Ce sont les peuples qui ont payé pour les crimes de Miloševic, même pas son armée. Les observateurs soulignent le bon état de marche de l’armée serbe. Cela ne gêne nullement les grandes puissances, au contraire : cette armée, une des plus puissantes de la région, doit pouvoir servir, comme elle a servi au Kosovo, y compris en cas de besoin contre le peuple serbe lui-même.

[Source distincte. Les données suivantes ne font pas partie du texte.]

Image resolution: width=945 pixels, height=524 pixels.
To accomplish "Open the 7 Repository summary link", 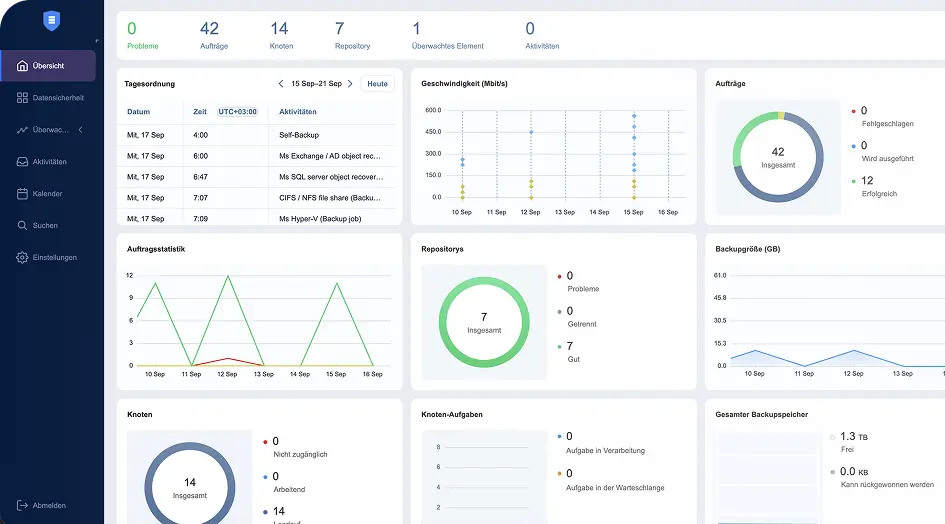I will pos(352,35).
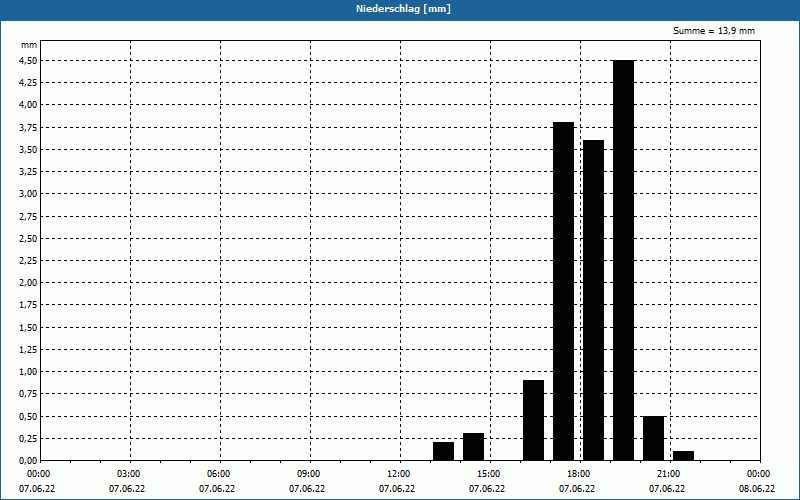Select the smallest bar after 21:00

(684, 456)
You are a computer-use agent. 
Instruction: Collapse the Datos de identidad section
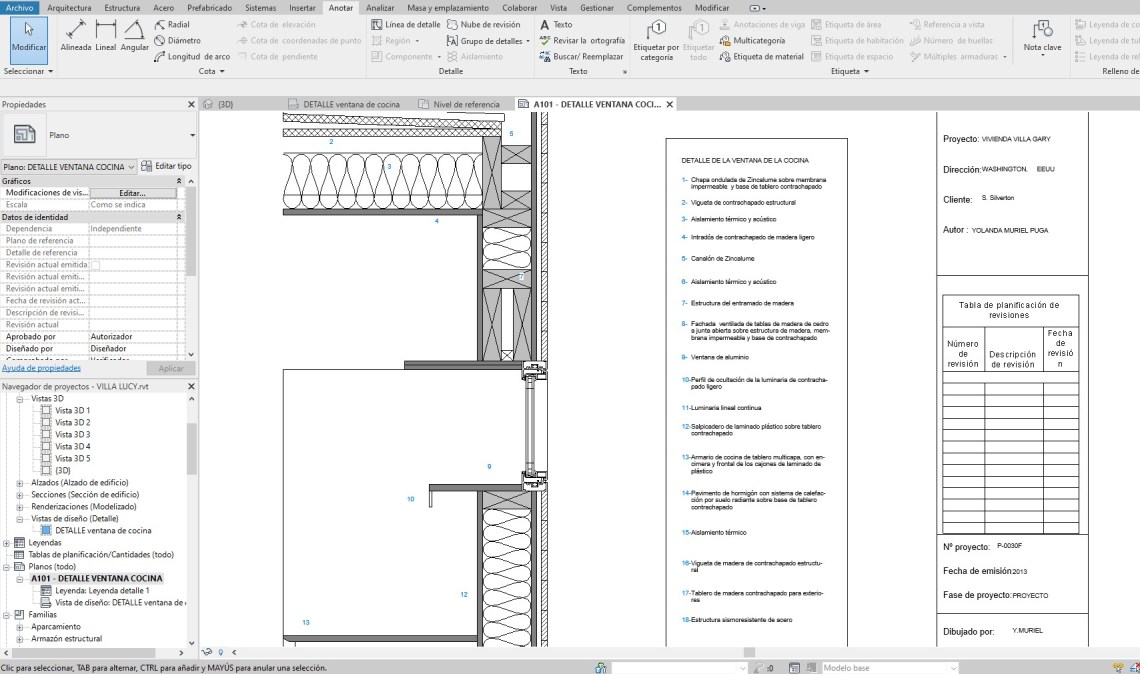(x=180, y=217)
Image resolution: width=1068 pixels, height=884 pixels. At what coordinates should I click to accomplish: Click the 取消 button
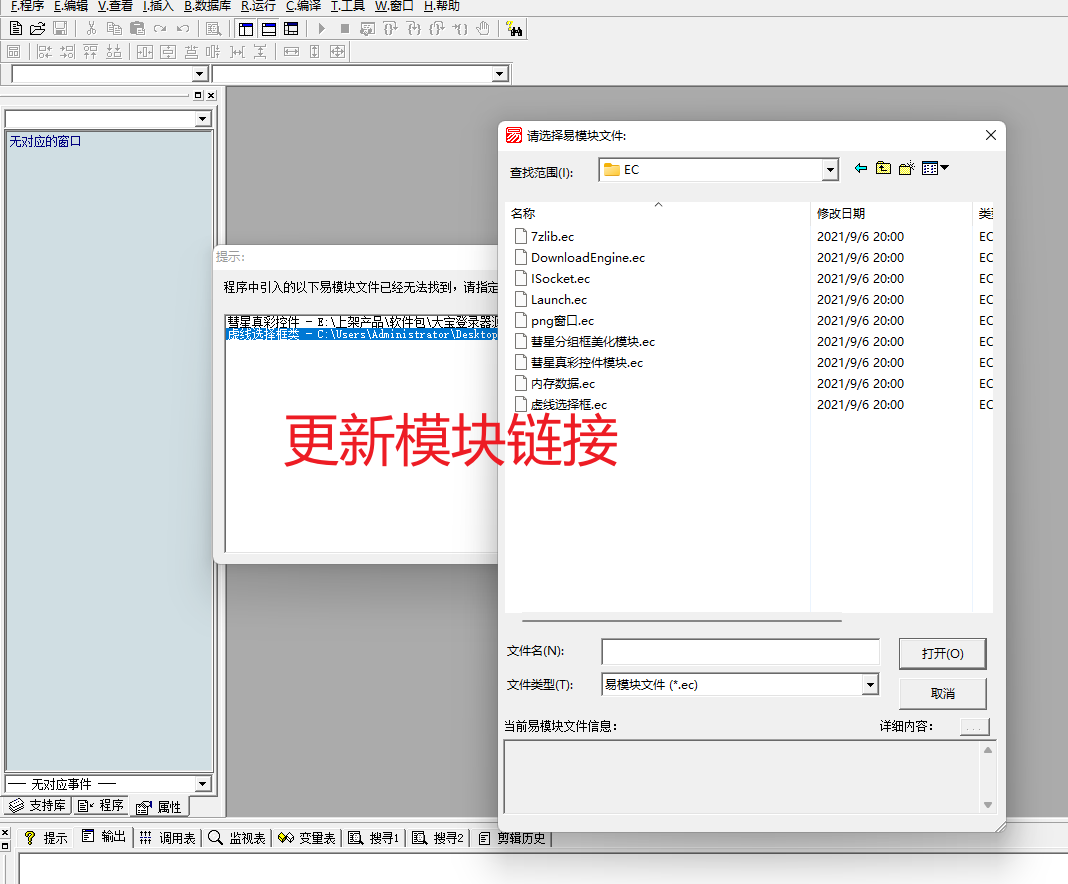coord(942,693)
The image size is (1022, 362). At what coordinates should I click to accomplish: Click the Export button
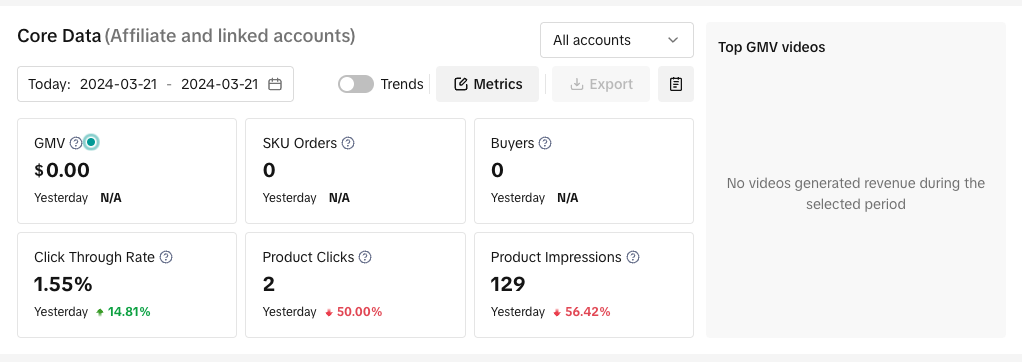pos(601,84)
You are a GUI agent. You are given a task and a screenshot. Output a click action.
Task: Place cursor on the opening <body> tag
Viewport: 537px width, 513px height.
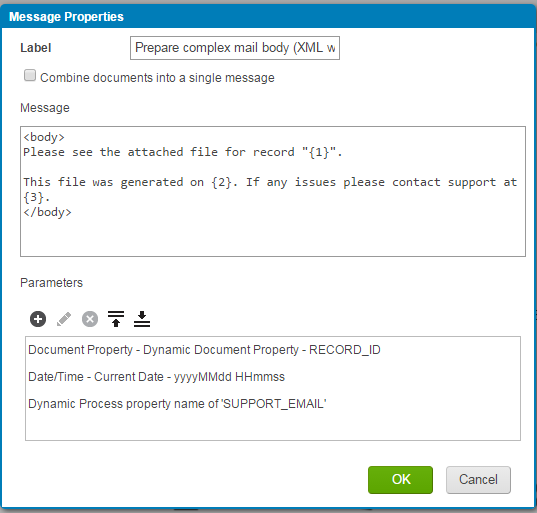[44, 137]
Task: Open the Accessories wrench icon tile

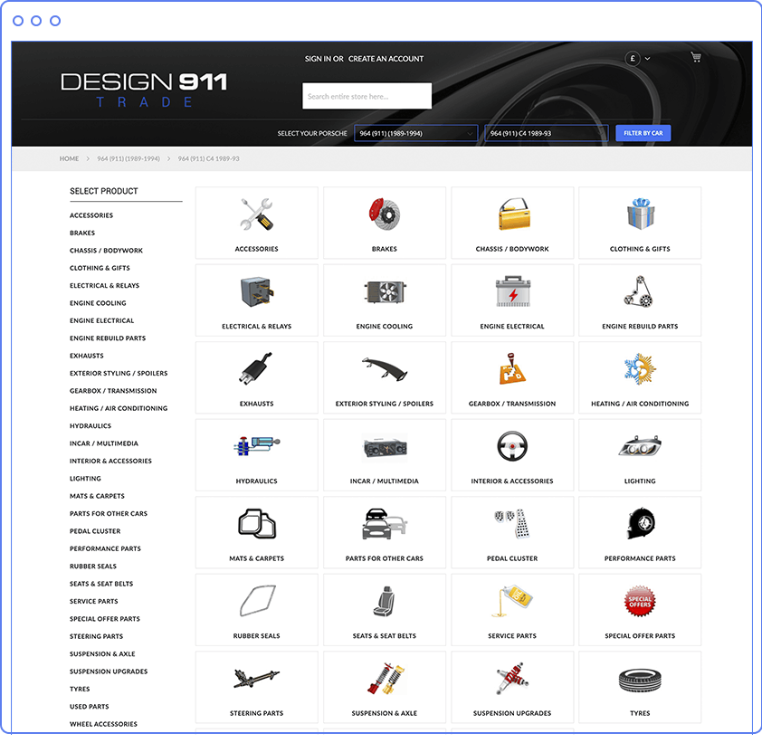Action: click(256, 213)
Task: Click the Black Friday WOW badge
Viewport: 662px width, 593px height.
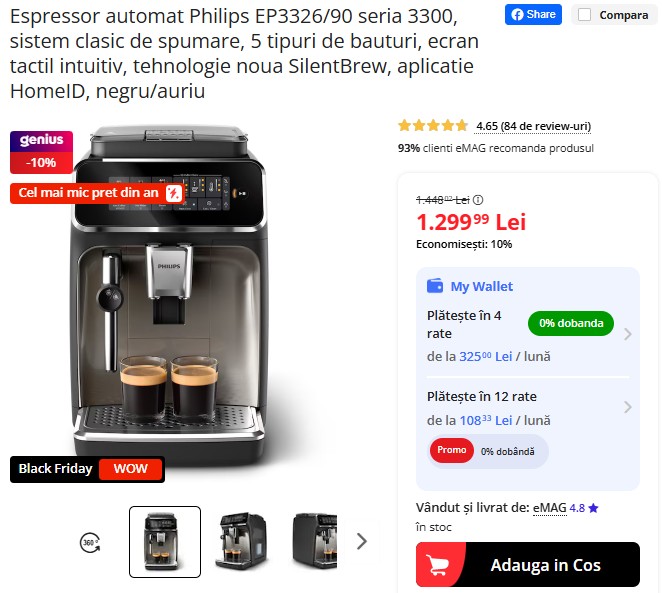Action: pos(87,469)
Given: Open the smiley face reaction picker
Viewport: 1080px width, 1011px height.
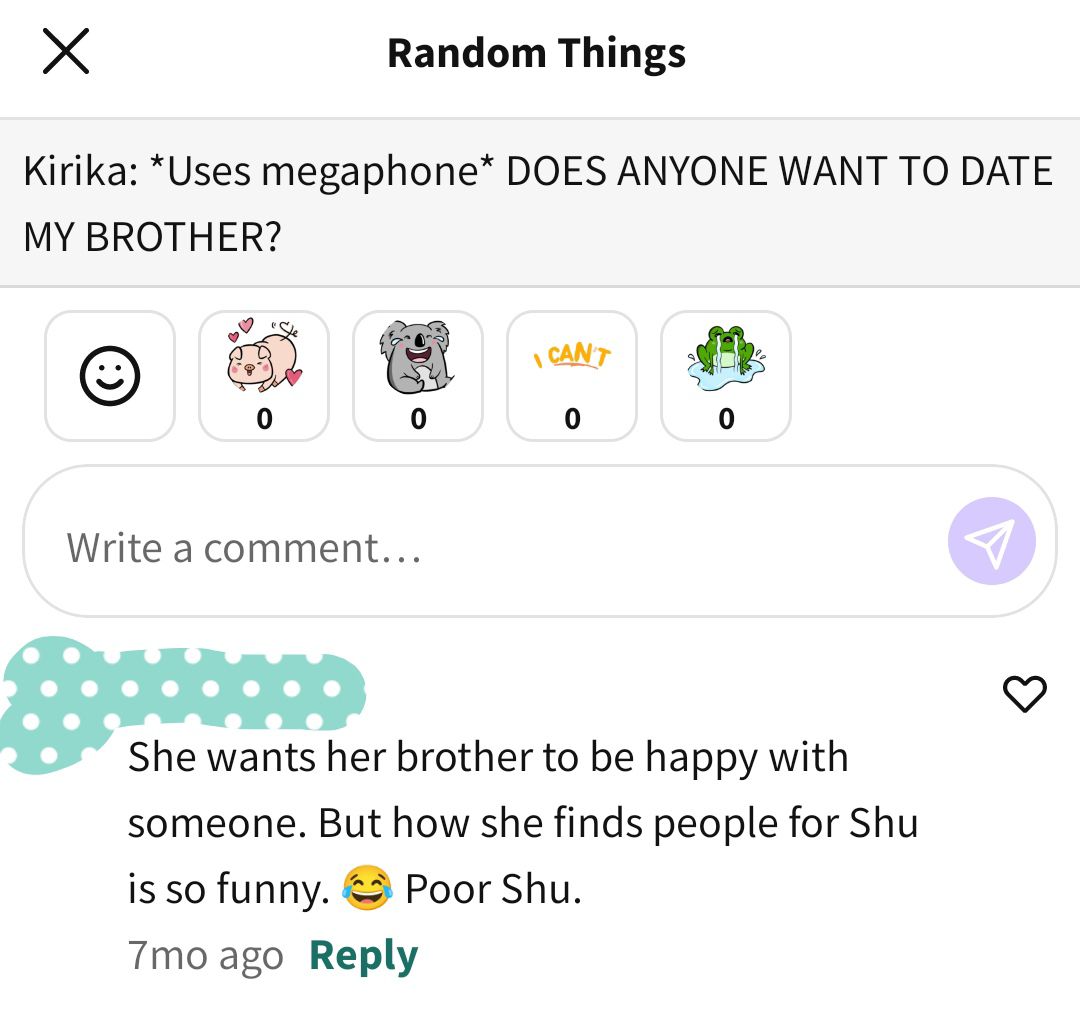Looking at the screenshot, I should coord(110,376).
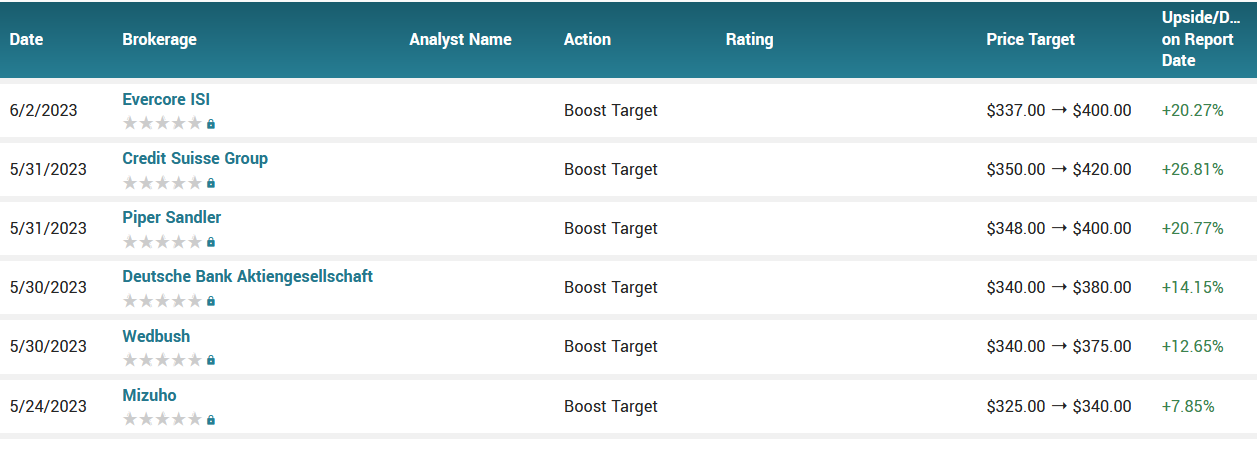The width and height of the screenshot is (1257, 458).
Task: Click the lock icon under Mizuho
Action: [x=211, y=419]
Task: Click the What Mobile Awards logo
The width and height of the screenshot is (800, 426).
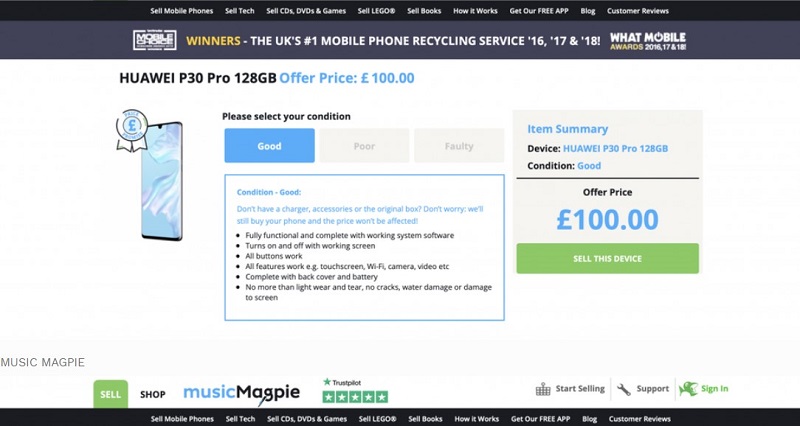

Le « bon travail » des bombardiers français, américains, britanniques, etc. a apporté la démonstration que les grandes puissances sont les maîtres de la région. Mais qu’a-t-il apporté aux populations du Kosovo ? Même pas le droit de disposer d’elles-mêmes : au lieu de l’indépendance, le Kosovo restera sous souveraineté serbe, soumis à un protectorat militaire international, et divisé en zones d’occupation.
La paix ? Mais cette paix est une paix armée et précaire. L’intervention occidentale n’avait nullement pour but d’atténuer les haines ethniques, sciemment attisées par Miloševic et l’extrême droite serbe. Elle les a aggravées, favorisant de part et d’autre les ultra-nationalistes.
La prospérité pour les Balkans, comme a osé l’évoquer la réunion du G8 ? Mais si les Balkans sont une des régions les plus pauvres d’Europe, c’est parce qu’ils sont, depuis au moins un siècle, un terrain de pillage pour grandes puissances. De ces grandes puissances qui ont toujours joué les peuples les uns contre les autres, pour mieux les dépouiller tous.
Et comment donc les grandes puissances pourraient-elles assurer la prospérité des peuples dans cette région, alors que nous voyons bien, ici, avec le chômage et la misère qui montent, qu’ils n’assurent pas une vie correcte même à leurs propres classes laborieuses ?
Une guerre est finie, tant mieux, mais il n’y a pas de quoi s’en réjouir vraiment, car dans ce monde dominé par l’impérialisme, leur paix elle-même est porteuse de misères, d’injustices, de haines, et est déjà grosse de la guerre suivante.